Some mechanism has been provided in should_numa_migrate_memory() to
identify the shared pages from the private pages.  Do you find it
doesn't work well in some situations?

The multiple threads in one process which run on different NUMA nodes
may share pages too.  So it isn't a good solution to exclude pages
shared by multiple processes.

Best Regards,
Huang, Ying
Zi Yan April 15, 2021, 6:57 p.m. UTC | #5
On 15 Apr 2021, at 2:45, Huang, Ying wrote:

> "Zi Yan" <ziy@nvidia.com> writes:
>
>> On 13 Apr 2021, at 23:00, Huang, Ying wrote:
>>
>>> Yang Shi <shy828301@gmail.com> writes:
>>>
>>>> The generic migration path will check refcount, so no need check refcount here.
>>>> But the old code actually prevents from migrating shared THP (mapped by multiple
>>>> processes), so bail out early if mapcount is > 1 to keep the behavior.
>>>
>>> What prevents us from migrating shared THP?  If no, why not just remove
>>> the old refcount checking?
>>
>> If two or more processes are in different NUMA nodes, a THP shared by them can be
>> migrated back and forth between NUMA nodes, which is quite costly.

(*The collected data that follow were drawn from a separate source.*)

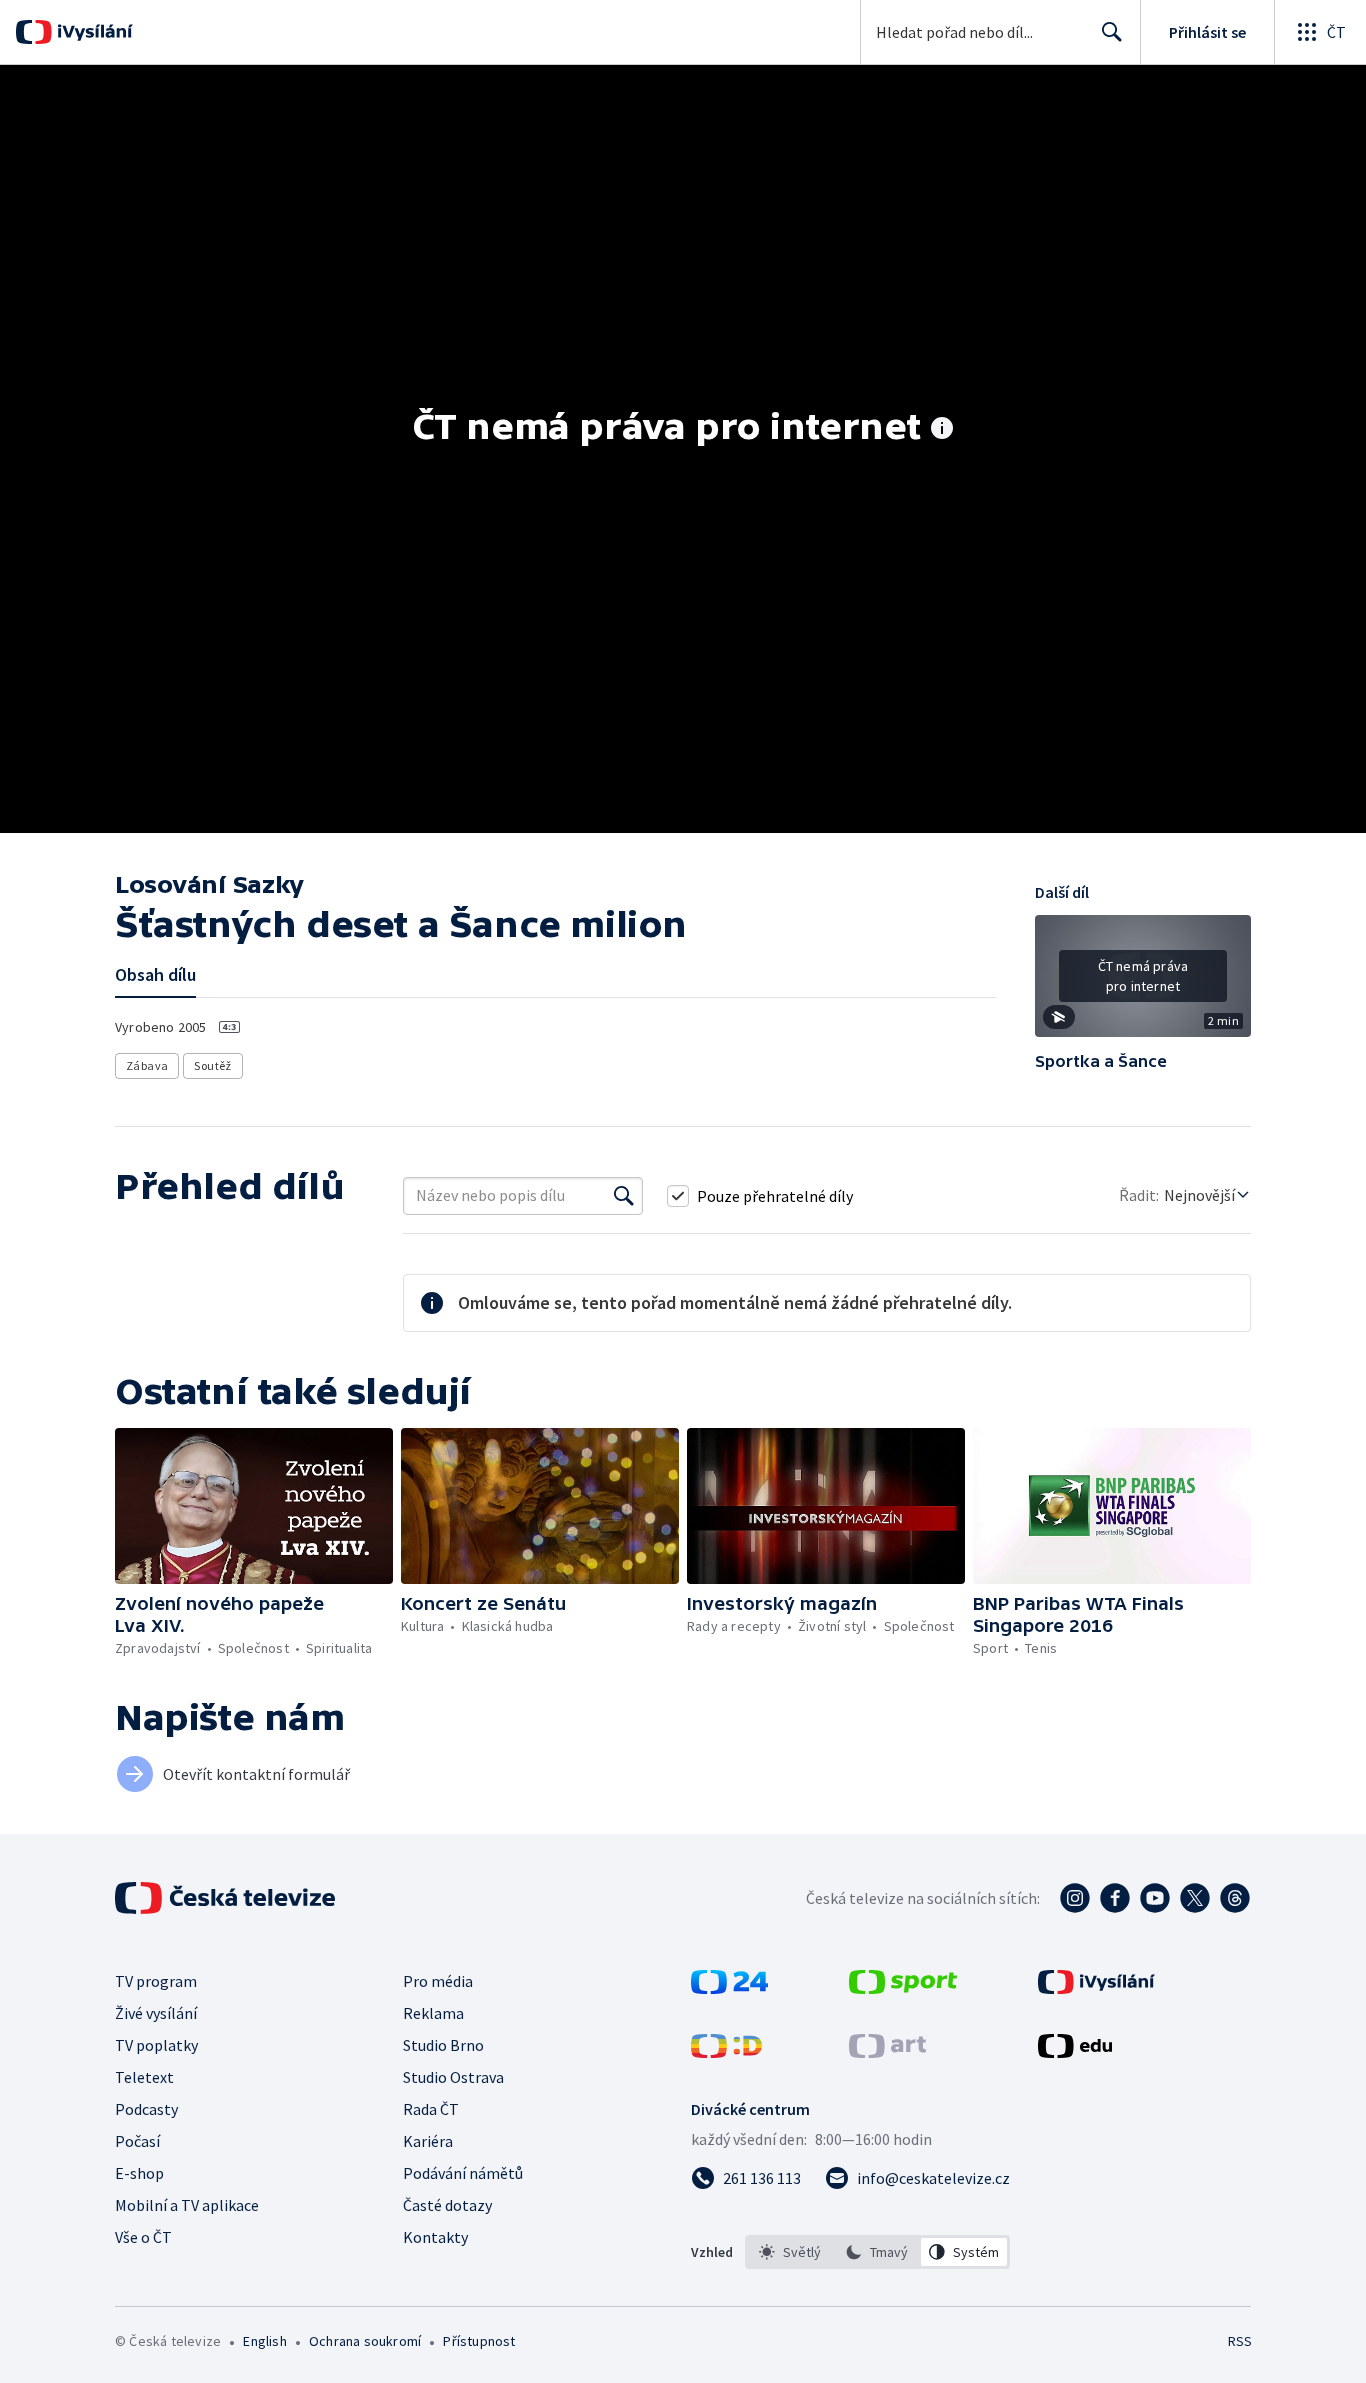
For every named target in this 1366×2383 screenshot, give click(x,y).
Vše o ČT (143, 2237)
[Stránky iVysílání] (1096, 1988)
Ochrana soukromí (365, 2341)
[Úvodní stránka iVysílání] (92, 32)
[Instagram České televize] (1075, 1898)
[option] (790, 2252)
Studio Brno (443, 2045)
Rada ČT (431, 2109)
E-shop (139, 2173)
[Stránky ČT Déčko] (726, 2052)
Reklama (433, 2013)
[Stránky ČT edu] (1075, 2052)
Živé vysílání (156, 2013)
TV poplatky (156, 2045)
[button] (1143, 983)
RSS (1240, 2341)
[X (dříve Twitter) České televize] (1195, 1898)
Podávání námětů (463, 2173)
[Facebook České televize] (1115, 1898)
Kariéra (428, 2141)
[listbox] (877, 2252)
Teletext (144, 2077)
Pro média (438, 1981)
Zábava (147, 1065)
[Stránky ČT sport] (903, 1988)
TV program (156, 1981)
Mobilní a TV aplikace (187, 2205)
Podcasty (146, 2109)
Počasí (137, 2141)
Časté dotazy (447, 2205)
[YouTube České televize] (1155, 1898)
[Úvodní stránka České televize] (227, 1898)
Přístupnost (479, 2341)
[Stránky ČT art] (887, 2052)
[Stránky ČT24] (729, 1988)
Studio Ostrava (453, 2077)
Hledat (1112, 32)
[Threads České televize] (1235, 1898)
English (264, 2341)
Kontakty (435, 2237)
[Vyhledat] (624, 1196)
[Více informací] (942, 430)
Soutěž (212, 1065)
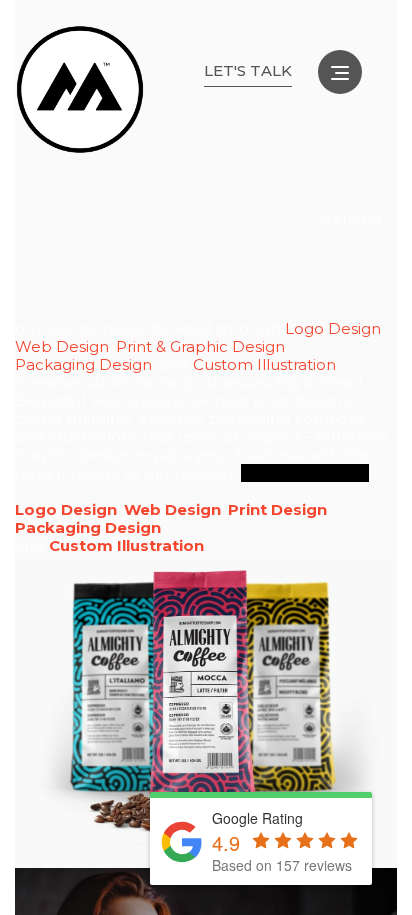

Unless we have
>> a better way of figuring out a good location for such pages to reduce the number
>> of migration, it might be better not to move them, right?
>>
>
> Some mechanism has been provided in should_numa_migrate_memory() to
> identify the shared pages from the private pages.  Do you find it
> doesn't work well in some situations?
>
> The multiple threads in one process which run on different NUMA nodes
> may share pages too.  So it isn't a good solution to exclude pages
> shared by multiple processes.

After recheck the patch, it seems that no shared THP migration here is a side effect
of the original page_count check, which might not be intended and be worth fixing.
But Yang just want to solve one problem, simplifying THP NUMA migration,
at a time. Maybe a separate patch would be better for both discussing and fixing this problem.


—
Best Regards,
Yan Zi

Patch
diff mbox series

diff --git a/mm/migrate.c b/mm/migrate.c
index a72994c68ec6..dc7cc7f3a124 100644
--- a/mm/migrate.c
+++ b/mm/migrate.c
@@ -2067,6 +2067,10 @@  static int numamigrate_isolate_page(pg_data_t *pgdat, struct page *page)
 
 	VM_BUG_ON_PAGE(compound_order(page) && !PageTransHuge(page), page);
 
+	/* Do not migrate THP mapped by multiple processes */
+	if (PageTransHuge(page) && page_mapcount(page) > 1)
+		return 0;
+
 	/* Avoid migrating to a node that is nearly full */
 	if (!migrate_balanced_pgdat(pgdat, compound_nr(page)))
 		return 0;
@@ -2074,18 +2078,6 @@  static int numamigrate_isolate_page(pg_data_t *pgdat, struct page *page)
 	if (isolate_lru_page(page))
 		return 0;
 
-	/*
-	 * migrate_misplaced_transhuge_page() skips page migration's usual
-	 * check on page_count(), so we must do it here, now that the page
-	 * has been isolated: a GUP pin, or any other pin, prevents migration.
-	 * The expected page count is 3: 1 for page's mapcount and 1 for the
-	 * caller's pin and 1 for the reference taken by isolate_lru_page().
-	 */
-	if (PageTransHuge(page) && page_count(page) != 3) {
-		putback_lru_page(page);
-		return 0;
-	}
-
 	page_lru = page_is_file_lru(page);
 	mod_node_page_state(page_pgdat(page), NR_ISOLATED_ANON + page_lru,
 				thp_nr_pages(page));